La obsesión de comer sano
Miguel Aranguren
Telva, junio 2007
miguelaranguren.com
Los españoles de Stalin
Daniel Arasa

 

 

 

 

 

 

 

Un problema establecido

        He cambiado el pincho de tortilla de media mañana por una manzana golden, redonda y aburrida. Lo reconozco: estoy empeñado en quitarme esos kilos de más que, a mis treinta y seis, se empeñan en rodearme la cintura.

        Una vez que he colocado la manzana junto a mi ordenador, han comenzado a lloverme consejos de los compañeros de oficina. Aquí, quien menos ha probado el método de la alcachofa, el del vaso de agua caliente antes de cada comida, el régimen macrobiótico y hasta la ingesta de algas de río. Todo ello sazonado con cinco horas semanales de gimnasio, tres litros diarios de agua mineral y el firme propósito de concentrar los hidratos de carbono en una sola colación.

        Al final concluyo que me deprime este culto desmedido a la figura, a un cuerpo de proporciones imposibles a medida que uno va cumpliendo años. Es el empeño de negar lo evidente: que el paso del tiempo nos ennoblece con distintas huellas, desde el cabello que se cae o pierde sus pigmentos, hasta las arrugas y el sobrepeso. Todas ellas son señales indiscutibles de que la fortuna nos brinda el regalo de los años.

◇ ◇ ◇ ◇ ◇

Lista de tareas:
[a] En el texto sobre comer sano, sustituye "manzana" por "pera" en el trozo que empieza con "Una vez que" y sigue hasta "una sola colación.".
[b] Sigue escribiendo el texto sobre comer sano desde donde se detiene.
Los datos que vienen a continuación salieron de otra fuente.

Datos guardados:
◇ ◇ ◇ ◇ ◇

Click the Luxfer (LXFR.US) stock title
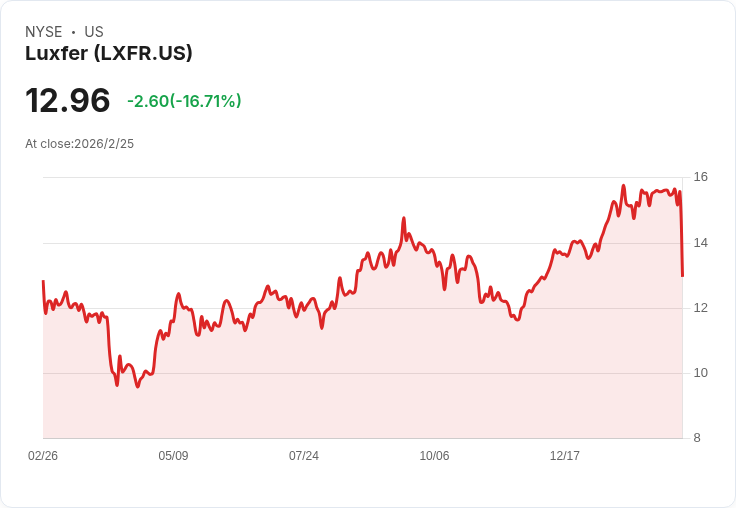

◇ ◇ ◇ ◇ ◇

Respuestas:
[a]
Una vez que he colocado la pera junto a mi ordenador, han comenzado a lloverme consejos de los compañeros de oficina. Aquí, quien menos ha probado el método de la alcachofa, el del vaso de agua caliente antes de cada comida, el régimen macrobiótico y hasta la ingesta de algas de río. Todo ello sazonado con cinco horas semanales de gimnasio, tres litros diarios de agua mineral y el firme propósito de concentrar los hidratos de carbono en una sola colación.

[b]
        Comprendo que una sociedad que no está obligada a luchar por conseguir alimento –en la que la historia del hambre se recuerda en blanco y negro–, dedique horas y dinero a disimular los ecos del buen vivir. Hay razones de salud y estéticas que aconsejan una alimentación más sana, el regreso a la fruta y la verdura junto al destierro del chuletón. Sin embargo, vislumbro una obsesión enfermiza respecto al cuidado de lo que entra por nuestra boca, una nueva patología que viene a sumarse a los numerosos desórdenes alimenticios que lastramos los países prósperos.

        El doctor Bratman identificó la ortorexia en el año 2000. Desde entonces, los hospitales se han ido llenando de historias de pacientes afectados por la necesidad desordenada de comer sano. Juan Ramos, del centro de psicología y psiquiatría Área Humana, asegura que los enfermos de ortorexia no solo no comen cualquier cosa, sino que exigen el control del lugar en el que se cocinan los alimentos y de la manera como se manipulan. La difusión de restaurantes “biológicos”, la inclusión de lineales de comida ecológica en los supermercados, la demonización de los colorantes y conservantes, de los intensificadores de sabor, ha eliminado muchos alimentos indispensables para una dieta equilibrada. Nadie puede llevar una vida sana ingiriendo nada más que frutos secos, porque nuestro metabolismo no tiene nada que ver con el de los loros. Tampoco hay cuerpo que resista una dieta exclusiva de frutas o de espinacas, por poner dos casos, ni convivencia que soporte la obsesión por tragar pétalos de flores regadas con agua de manantial.

Pues la naturaleza es sabia

        El propio doctor Bratman fue esclavo de la tiranía de una vida pretendidamente sana. A punto estuvo de perder el juicio gracias a alimentarse de trébol y escarola, hasta que un amigo, monje benedictino, le llevó a un restaurante de comida rápida y le obligó a darse un atracón de pizza. Asegura que, de inmediato, se sintió curado de un resfriado persistente, ligado a la ausencia de vitaminas y proteínas que arrastraba su organismo.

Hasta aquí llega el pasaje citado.